1 -O Estado, através da Comissão, fica sub-rogado nos direitos dos lesados contra o autor dos actos de violência e pessoas com responsabilidade meramente civil, dentro dos limites da indemnização prestada.
2 -Para efeitos de exercício dos direitos referidos no número anterior a Comissão é apoiada juridicamente pela Direcção de Serviços Jurídicos e de Contencioso da Secretaria-Geral do Ministério da Justiça ou contrata os necessários serviços jurídicos, nos termos legalmente estabelecidos.
3 -Para efeitos do disposto nos números anteriores, o comprovativo do adiantamento da indemnização, cujo modelo é aprovado por portaria do membro do Governo responsável pela área da justiça, tem força executiva própria e serve de suporte à execução instaurada.

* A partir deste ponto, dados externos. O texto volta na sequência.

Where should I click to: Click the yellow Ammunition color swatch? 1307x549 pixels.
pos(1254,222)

4 -Quando o autor dos actos geradores da indemnização estiver em execução de pena sob a tutela dos serviços prisionais ou dos serviços de reinserção social, a indemnização concedida é comunicada, preferencialmente por meios electrónicos, ao serviço respectivo, bem como ao tribunal de execução das penas, para os efeitos previstos na legislação relativa à execução das penas e tendo em vista o direito da Comissão a ser ressarcida pelo responsável do dano, pelo adiantamento de indemnização concedido ao abrigo da presente lei.
5 -Nos casos previstos no número anterior, o tribunal de execução das penas deve, aquando da homologação do plano individual de readaptação ou aquando da decisão de aplicação de medidas de flexibilização da pena, ter em consideração o dever de indemnização que recai sobre o recluso.

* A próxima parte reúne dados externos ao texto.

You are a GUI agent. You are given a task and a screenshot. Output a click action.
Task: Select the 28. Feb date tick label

6 -O autor dos actos de violência, as pessoas com responsabilidade meramente civil e os serviços prisionais ou de reinserção social, nos casos em que o autor dos actos geradores da indemnização estiver em execução de pena sob a respectiva tutela, devem informar a Comissão dos pagamentos que sejam efectuados à vítima por conta da reparação efectiva dos danos sofridos.